“Core” is more than what individuals believe it to be. On TV we see six-packs and crunches other media that give’s a false impression about what a strong core can be. Our core actually consists of our pelvic floor, transversus abdominis, multifidus, internal and external obliques, rectus abdominis, erector spinae (sacrospinalis) especially the longissimus thoracis, and the diaphragm. Minor core muscles include the latissimus dorsi, gluteus maximus, and trapezius. As we can see there are a lot of muscles to work on here, and when strong are just as important as any six-pack! Our Core allows ourselves to stabilize our bodies and provide force transfers, and control the force instead of allowing the force to control us. Well let us dive into what the benefits of a strong core are, and how to strengthen them!
What are some benefits of having a strong core?
Increased Balance and Stability
This benefit is the most obvious, and helpful!

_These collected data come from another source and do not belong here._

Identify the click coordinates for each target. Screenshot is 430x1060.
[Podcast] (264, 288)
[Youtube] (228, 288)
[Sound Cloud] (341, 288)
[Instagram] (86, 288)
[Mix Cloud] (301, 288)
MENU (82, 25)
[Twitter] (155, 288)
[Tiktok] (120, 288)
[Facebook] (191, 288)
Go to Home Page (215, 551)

Core exercises train the muscles in your pelvis, lower back, hips and abdomen to work together. This leads to better balance and stability, whether on the playing field or in daily activities. Most sports and other physical activities depend on stable core muscles.
Core exercises can help improve posture and make activities easier
Strong core muscles make it easier to do everything from swinging a golf club to getting a glass from the top shelf or bending down to tie your shoes. Weak core muscles leave you susceptible to poor posture, lower back pain and muscle injuries.
Can a CT #1 Personal Trainer explain how to do these moves at home?
Strengthening your core does not require fancy machines or equipment, and yes, in the comfort of your own home. Any exercise that involves the use of your abdominal and back muscles in coordinated fashion counts as a core exercise. For example, using free weights in a manner that involves maintaining a stable trunk can train and strengthen several of your muscles, including your core muscles. You may also try several specific core exercises to stabilize and strengthen your core.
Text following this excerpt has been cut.